◆ **Given problem 1**
In the Abraham Freimann biography, on what date did his wife Reislja die?
◆ **Given problem 2**
Resume the Abraham Freimann biography, starting after its last sentence.

◆ **Text**
Dillstraße 21 (Eimsbüttel, Rotherbaum)


HIER WOHNTE
ABRAHAM FREIMANN
JG. 1862
DEPORTIERT 1942
THERESIENSTADT
ERMORDET 16.11.1942

further stumbling stones in Dillstraße 21:
Bertha Berges, Charlotte Berges, Marianna Berges, Emma Blitz, Herbert Cohen, Karl Gänser, Julius Gottschalk, Minna Gottschalk, Hermann Samuel Gottschalk, Ernst August Gottschalk, Karola Gottschalk, Erwin Levinson, Flora Levinson, Hugo Levinson, Bert(h)a Seligmann

Abraham Freimann, born on 3 Feb. 1862 in Wonsosch (today Wasosz in Poland), deported to Theresienstadt on 19 July 1942, died there on 16 Nov. 1942

Dillstrasse 21

Abraham Juschk Freimann was born on 3 Feb. 1862 in Prussian Wonsosch (Wasosz) as the son of Jossel and Maridsch Freimann. We know nothing about his childhood, youth, and education.

On 26 June 1884, he married Reislja Rose, née Suwalski (born on 26 Jan. 1867) in Lomza. Her parents were Izek-Eliasch (Herschko) Suwalski and Sora Schliom, who both resided in Lomza.

The Freimann couple had seven children: the oldest daughter Golda Elka (born on 27 Feb. 1891), the first twins Scheel and Berta (on 15 Aug. 1896), the second twins Lea and Frida (on 13 Jan. 1903), Hermann (on 13 Nov. 1909), and the youngest daughter Mirjam (on 1 Mar. 1911). The three oldest children were born in Poland, while the other four children were born in Hamburg.

The Freimann family lived in Hamburg since 1900. Since 1901, Abraham served there as a religious official of the German-Israelite Synagogue Association (Synagogenverband): He worked as a kosher slaughterer (shochet, Schächter) until the ban on kosher butchering (shechita) in 1933. (Shechita is the ritual slaughter of kosher animals according to the Torah rules in order to obtain kosher meat. On 1 May 1933, the "Law on the Slaughtering of Animals” (Gesetz über das Schlachten von Tieren) came into force, which required that warm-blooded animals be stunned before slaughter. However, since only the meat of an animal not anesthetized is considered kosher, the law automatically led to a ban on the profession of kosher butchers.) Abraham retired in 1939.

Until 1911, Abraham lived with his family at Bornstrasse 7; until 1933 at Rutschbahn 24, and from 1933 until 2 Sept. 1941 as an tenant of a six-room apartment at Dillstrasse 21. As of 3 Sept. 1941, he had to leave his apartment on Dillstrasse and lived with interruptions in forcibly assigned accommodations. His last involuntary address until 18 July 1942 was a so-called "Jews’ house” ("Judenhaus”) at Rutschbahn 25a. His wife Reislja also had to spend her last days in a "Jews’ house” at Johnsallee 54. There she died of a stroke on 12 July 1941. She was buried in the Ohlsdorf Jewish Cemetery.

◆ **Material supplied**
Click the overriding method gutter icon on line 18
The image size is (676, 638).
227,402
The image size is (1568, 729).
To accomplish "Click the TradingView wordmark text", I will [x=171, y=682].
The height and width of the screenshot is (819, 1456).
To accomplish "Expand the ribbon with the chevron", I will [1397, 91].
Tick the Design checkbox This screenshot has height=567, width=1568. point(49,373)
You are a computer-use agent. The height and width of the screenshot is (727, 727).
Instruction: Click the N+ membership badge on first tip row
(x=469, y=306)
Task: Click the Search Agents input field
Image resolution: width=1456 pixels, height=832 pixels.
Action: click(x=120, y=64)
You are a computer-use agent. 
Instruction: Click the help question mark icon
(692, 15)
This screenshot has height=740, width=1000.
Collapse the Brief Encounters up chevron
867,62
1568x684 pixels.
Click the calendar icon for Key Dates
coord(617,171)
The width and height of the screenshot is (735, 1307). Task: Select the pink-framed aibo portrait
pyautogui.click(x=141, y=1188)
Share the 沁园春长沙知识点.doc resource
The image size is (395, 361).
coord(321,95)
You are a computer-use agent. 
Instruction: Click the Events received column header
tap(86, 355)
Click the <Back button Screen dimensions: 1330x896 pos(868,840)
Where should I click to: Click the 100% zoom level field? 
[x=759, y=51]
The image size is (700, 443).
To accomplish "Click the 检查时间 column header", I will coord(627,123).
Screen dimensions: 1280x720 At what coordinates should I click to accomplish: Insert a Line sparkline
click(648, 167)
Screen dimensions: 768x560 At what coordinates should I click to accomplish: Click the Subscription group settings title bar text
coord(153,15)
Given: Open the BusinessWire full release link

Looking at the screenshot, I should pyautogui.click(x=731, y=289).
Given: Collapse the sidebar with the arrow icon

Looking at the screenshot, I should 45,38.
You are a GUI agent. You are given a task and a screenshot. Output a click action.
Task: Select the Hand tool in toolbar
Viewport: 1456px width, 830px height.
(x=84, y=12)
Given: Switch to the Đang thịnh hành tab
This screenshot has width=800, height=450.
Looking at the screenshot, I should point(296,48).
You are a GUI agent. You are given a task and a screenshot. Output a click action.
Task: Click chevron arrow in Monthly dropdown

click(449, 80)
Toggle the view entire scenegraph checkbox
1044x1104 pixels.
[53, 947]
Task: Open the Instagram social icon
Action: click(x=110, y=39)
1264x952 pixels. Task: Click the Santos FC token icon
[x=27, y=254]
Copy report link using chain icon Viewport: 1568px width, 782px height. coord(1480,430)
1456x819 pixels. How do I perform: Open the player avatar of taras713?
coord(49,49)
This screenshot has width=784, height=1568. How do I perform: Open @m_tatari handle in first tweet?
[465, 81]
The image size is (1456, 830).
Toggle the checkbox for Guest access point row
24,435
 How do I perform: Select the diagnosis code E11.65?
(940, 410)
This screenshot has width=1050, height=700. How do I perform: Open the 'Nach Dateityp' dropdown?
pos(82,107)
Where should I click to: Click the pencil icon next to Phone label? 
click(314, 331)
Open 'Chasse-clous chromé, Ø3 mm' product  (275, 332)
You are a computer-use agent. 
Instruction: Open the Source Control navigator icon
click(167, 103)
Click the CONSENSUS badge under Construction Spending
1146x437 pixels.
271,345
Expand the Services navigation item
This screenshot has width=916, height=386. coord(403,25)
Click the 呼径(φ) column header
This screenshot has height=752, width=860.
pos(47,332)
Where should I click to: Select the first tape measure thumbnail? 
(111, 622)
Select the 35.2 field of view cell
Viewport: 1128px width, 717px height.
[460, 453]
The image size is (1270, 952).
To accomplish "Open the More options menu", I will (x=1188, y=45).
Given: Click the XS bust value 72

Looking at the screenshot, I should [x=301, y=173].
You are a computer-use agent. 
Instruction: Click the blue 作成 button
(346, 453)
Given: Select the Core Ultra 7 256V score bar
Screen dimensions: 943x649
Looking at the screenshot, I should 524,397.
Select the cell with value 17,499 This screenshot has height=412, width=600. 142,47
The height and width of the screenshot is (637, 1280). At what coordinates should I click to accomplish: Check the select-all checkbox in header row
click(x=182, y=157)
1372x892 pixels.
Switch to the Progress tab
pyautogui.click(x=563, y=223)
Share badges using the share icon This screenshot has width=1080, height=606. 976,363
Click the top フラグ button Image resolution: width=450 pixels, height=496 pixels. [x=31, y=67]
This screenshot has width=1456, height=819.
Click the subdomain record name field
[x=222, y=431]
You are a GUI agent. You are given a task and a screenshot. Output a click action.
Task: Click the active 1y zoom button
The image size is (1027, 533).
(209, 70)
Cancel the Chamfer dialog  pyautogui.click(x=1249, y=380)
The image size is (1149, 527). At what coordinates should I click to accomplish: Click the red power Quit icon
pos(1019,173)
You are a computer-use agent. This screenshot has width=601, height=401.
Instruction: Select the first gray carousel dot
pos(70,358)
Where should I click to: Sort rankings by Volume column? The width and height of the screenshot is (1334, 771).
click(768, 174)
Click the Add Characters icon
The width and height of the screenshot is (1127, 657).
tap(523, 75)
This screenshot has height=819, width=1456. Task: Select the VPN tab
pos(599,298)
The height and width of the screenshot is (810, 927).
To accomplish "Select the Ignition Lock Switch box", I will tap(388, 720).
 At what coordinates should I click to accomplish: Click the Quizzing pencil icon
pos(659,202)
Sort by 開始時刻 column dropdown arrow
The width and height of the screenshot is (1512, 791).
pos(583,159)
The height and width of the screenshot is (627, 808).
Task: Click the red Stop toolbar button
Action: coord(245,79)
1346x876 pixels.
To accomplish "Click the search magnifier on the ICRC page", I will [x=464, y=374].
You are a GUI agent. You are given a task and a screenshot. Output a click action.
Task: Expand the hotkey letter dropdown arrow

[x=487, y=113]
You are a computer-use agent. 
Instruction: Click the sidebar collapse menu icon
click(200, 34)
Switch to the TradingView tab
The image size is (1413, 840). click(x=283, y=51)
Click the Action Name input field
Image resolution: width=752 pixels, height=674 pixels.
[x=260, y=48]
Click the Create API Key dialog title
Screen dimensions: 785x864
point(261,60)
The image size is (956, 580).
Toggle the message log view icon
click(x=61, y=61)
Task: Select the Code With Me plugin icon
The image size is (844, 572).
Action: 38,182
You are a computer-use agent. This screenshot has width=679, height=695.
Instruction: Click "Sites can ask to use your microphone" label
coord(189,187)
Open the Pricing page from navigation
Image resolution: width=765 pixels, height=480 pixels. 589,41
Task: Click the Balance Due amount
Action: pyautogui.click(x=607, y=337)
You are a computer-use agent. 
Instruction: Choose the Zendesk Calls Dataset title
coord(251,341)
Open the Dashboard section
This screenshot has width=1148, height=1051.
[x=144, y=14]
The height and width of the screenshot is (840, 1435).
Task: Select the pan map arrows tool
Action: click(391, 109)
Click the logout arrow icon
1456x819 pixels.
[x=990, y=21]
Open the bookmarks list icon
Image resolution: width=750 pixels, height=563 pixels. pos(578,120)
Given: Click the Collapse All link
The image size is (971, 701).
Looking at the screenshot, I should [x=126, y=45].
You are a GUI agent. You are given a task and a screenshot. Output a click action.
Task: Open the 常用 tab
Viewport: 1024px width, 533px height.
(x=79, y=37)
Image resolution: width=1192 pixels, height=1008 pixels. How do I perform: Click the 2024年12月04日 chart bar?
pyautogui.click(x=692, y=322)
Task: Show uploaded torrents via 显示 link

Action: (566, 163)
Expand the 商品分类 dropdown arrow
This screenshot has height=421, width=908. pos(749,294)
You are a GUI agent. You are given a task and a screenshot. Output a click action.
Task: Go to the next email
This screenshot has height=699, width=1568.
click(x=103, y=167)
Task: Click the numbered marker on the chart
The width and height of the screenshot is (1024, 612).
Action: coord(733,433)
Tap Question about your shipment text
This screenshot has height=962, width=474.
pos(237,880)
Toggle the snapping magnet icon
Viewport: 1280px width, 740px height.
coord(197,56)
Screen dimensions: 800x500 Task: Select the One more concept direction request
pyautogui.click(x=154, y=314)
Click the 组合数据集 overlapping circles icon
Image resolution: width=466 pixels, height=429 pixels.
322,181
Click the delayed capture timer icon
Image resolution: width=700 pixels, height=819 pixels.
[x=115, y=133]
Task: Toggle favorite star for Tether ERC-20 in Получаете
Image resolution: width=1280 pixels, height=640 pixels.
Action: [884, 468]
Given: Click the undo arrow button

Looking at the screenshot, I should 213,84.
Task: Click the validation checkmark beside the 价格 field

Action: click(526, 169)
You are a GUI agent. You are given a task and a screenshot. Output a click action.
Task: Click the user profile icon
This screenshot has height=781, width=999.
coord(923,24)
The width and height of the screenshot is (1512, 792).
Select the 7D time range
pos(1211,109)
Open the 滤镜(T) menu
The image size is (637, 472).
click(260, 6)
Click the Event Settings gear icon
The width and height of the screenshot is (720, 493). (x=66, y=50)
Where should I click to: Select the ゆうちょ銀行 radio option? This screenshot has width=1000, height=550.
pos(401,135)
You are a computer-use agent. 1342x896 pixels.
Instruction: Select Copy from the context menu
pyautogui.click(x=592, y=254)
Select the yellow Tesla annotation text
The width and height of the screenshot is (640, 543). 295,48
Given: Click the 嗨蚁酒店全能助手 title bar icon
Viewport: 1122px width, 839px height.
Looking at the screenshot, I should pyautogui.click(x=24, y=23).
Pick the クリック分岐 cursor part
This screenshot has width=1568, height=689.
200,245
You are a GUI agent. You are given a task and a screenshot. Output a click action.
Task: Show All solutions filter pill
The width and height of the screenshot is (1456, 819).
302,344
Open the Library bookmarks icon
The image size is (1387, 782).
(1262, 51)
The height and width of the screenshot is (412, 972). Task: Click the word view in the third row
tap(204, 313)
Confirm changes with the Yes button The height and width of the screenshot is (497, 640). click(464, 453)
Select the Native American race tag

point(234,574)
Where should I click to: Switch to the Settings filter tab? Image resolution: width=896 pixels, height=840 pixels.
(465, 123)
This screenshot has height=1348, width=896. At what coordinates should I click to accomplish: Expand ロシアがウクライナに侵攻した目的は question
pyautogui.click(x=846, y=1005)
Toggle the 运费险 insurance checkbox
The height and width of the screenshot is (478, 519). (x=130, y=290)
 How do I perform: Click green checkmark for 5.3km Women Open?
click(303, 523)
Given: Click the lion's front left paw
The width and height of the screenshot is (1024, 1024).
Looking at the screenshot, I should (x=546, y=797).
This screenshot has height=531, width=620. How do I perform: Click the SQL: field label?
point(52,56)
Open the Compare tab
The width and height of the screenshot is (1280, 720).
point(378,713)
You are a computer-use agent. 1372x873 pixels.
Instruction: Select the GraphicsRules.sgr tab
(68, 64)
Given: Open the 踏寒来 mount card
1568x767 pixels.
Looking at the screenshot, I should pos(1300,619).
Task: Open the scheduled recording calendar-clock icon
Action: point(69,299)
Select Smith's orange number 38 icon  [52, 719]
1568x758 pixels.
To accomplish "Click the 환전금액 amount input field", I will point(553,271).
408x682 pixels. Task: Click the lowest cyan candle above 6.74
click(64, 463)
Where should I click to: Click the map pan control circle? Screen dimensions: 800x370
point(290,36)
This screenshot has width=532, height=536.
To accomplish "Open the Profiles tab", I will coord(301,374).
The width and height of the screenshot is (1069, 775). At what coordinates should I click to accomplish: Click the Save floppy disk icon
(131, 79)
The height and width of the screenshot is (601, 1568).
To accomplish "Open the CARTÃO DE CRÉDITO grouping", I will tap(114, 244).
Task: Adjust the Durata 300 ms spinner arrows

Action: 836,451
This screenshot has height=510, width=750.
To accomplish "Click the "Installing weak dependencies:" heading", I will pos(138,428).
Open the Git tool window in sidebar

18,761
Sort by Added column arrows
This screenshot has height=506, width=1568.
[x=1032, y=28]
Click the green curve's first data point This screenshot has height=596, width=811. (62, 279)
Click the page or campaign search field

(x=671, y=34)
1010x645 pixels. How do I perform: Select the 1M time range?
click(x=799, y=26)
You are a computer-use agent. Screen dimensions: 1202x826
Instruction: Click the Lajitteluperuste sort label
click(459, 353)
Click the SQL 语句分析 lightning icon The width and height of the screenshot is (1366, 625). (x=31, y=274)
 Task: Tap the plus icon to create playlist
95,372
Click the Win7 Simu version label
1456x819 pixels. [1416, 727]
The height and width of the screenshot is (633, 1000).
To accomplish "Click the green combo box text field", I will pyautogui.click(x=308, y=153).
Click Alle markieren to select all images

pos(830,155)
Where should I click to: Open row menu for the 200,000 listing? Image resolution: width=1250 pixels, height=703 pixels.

◆ **Final result 1**
12 July 1941

◆ **Final result 2**
Abraham was deported on 19 July 1942 from Hamburg to Theresienstadt on Transport VI/2. He arrived there on 20 July 1942 along with 750 other Hamburg residents.

Abraham Freimann died in Theresienstadt on 16 Nov. 1942. In the death notice, the Jewish physicians indicated marasmus senilis (infirmity of old age) as the cause of death.

What happened to his family? The oldest daughter of Abraham and Reislja, Golda Elka (Elise), was born on 27 Feb. 1891 in Lomza. On 25 June 1917, she had married in Hamburg Abraham Albert Majer Pasmanik (born on 17 Oct. 1889), a merchant and accountant and native of Lomza as well. They had three children together: Klara Vreba, née Pasmanik (born on 19 May 1920), Felix Pasmanik (born in 1923), and Susi Pasmanik (born on 21 Aug. 1928). They were born in the administrative district of Hindenburg/Upper Silesia, where the family lived until they moved to Hamburg. In the course of the so-called "Polen-Aktion,” the expulsion of Polish Jews, Elka, her husband, and their youngest daughter Susi were transported to Poland on 29 Oct. 1938. During the "Polen-Aktion,” 17,000 Jews who had immigrated from Poland were deported in an operation by force on Heinrich Himmler’s orders. From this moment onward, there is no longer any trace of Elka, Albert, and Susi. All investigations were unsuccessful, so that they were declared dead after the end of the war. Only the oldest daughter Klara survived; she was mentioned in 1959 as the only granddaughter as heir of Abraham Freimann, and at the time she resided in Tel Aviv.

Berta (Beila Rochia/Feiga) and her twin brother Scheel (Schoul) were born on 15 Aug. 1896 in Kolno. Berta married Bernhard Levy in Hamburg on 20 Nov. 1923. She probably emigrated to Palestine in 1938, where she lived in Tel Aviv.

Her brother Scheel attended the Talmud Tora Realschule in Hamburg and learned the carpentry trade. From 1926 to 1933, he owned a textile shop at Rutschbahn 24. After that, he ran a textile shop at Marktstrasse 2, which he had to give up because of the boycott against Jews in 1936.

On 29 Oct. 1938, Scheel, like his sister Elka, was deported to Poland and had to spend until 11 Dec. 1938 in a camp in Zbaszyn. Under dreadful conditions, the persons whom the Polish government did not allow to move on because they lacked the right of residence in Poland were accommodated there. Scheel was one of those allowed to return to Hamburg to settle their affairs. On 14 Dec. 1938, he went aboard the SS Manhattan en route to New York, where he arrived on 21 Dec. 1938. In the USA, he called himself Saul Freeman and lived from 1939 to 1941 in Council Bluffs and Sioux City, Iowa. From 1941 to 1947, Saul moved to Chicago and then to New York, where he was the owner of a candy store. On 21 Sept. 1947, he married Frima Frenkel in New York. Saul died there of coronary sclerosis on 4 Oct. 1977.

Of the twins Lea and Frida, Lea emigrated in 1936 to Palestine, where she lived in Tel Aviv. She suffered from severe depression.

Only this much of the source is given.